## To be done
Copy out, word for word, the lines of the items from the line containing "Task: Open the color" through the last line of the items, including both ends. Leave the pictures out of your answer.
%%
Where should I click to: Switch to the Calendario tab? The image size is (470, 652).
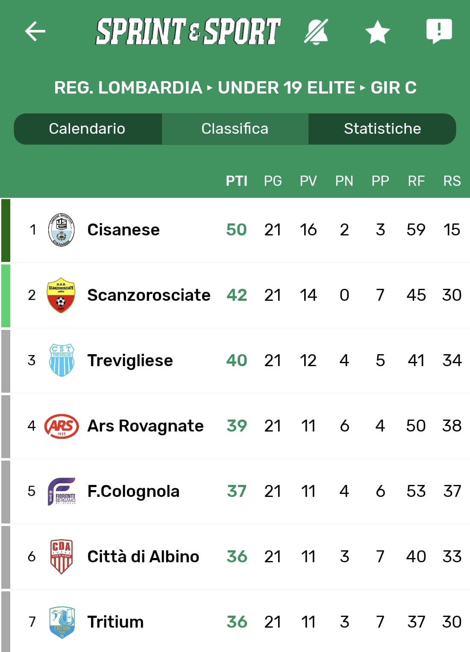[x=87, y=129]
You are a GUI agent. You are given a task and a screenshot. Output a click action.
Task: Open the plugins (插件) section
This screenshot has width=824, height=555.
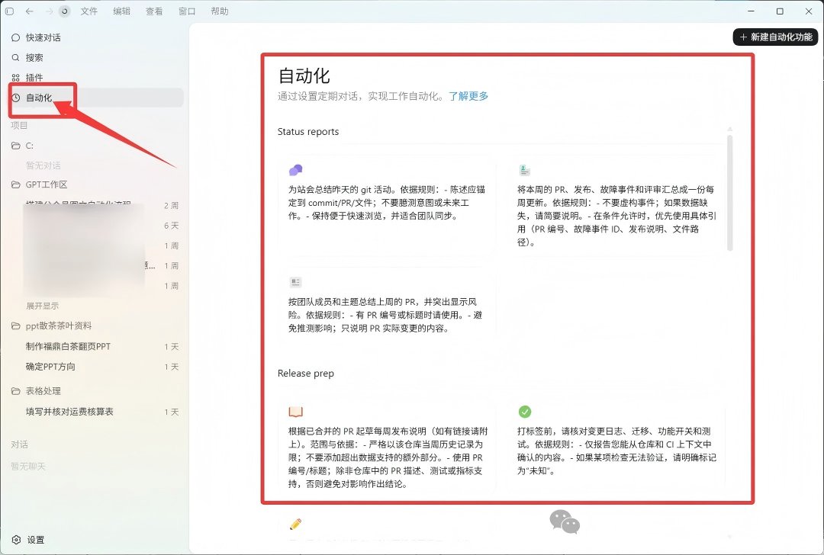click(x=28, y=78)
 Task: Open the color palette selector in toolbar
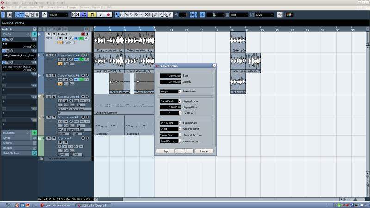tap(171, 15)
%%
## Answer to this exercise
 Task: Open the color palette selector in toolbar
tap(171, 15)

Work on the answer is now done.